● **WHAT YOU ARE ASKED TO DO**: Where the listing below has a line containing "ایمیل (122, 1817)", output that line and all lines after it, verbatim, and no others.

══ INPUT

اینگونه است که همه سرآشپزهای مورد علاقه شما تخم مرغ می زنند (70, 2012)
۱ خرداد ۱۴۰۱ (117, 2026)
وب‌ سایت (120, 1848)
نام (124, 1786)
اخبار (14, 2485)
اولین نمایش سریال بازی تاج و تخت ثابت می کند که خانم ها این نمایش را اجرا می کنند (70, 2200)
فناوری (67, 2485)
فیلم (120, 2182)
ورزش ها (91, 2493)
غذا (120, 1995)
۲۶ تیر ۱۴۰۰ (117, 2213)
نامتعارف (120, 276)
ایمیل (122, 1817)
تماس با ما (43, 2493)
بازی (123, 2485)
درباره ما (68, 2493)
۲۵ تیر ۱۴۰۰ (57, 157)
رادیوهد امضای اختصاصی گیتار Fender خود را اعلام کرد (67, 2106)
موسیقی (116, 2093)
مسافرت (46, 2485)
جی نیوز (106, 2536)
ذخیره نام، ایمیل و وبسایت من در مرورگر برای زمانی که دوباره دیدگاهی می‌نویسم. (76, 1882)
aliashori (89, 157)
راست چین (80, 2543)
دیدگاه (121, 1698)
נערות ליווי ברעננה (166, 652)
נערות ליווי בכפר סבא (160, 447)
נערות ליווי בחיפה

════

● **SOLUTION BELOW**:
ایمیل (122, 1817)
تماس با ما (43, 2493)
بازی (123, 2485)
درباره ما (68, 2493)
۲۵ تیر ۱۴۰۰ (57, 157)
رادیوهد امضای اختصاصی گیتار Fender خود را اعلام کرد (67, 2106)
موسیقی (116, 2093)
مسافرت (46, 2485)
جی نیوز (106, 2536)
ذخیره نام، ایمیل و وبسایت من در مرورگر برای زمانی که دوباره دیدگاهی می‌نویسم. (76, 1882)
aliashori (89, 157)
راست چین (80, 2543)
دیدگاه (121, 1698)
נערות ליווי ברעננה (166, 652)
נערות ליווי בכפר סבא (160, 447)
נערות ליווי בחיפה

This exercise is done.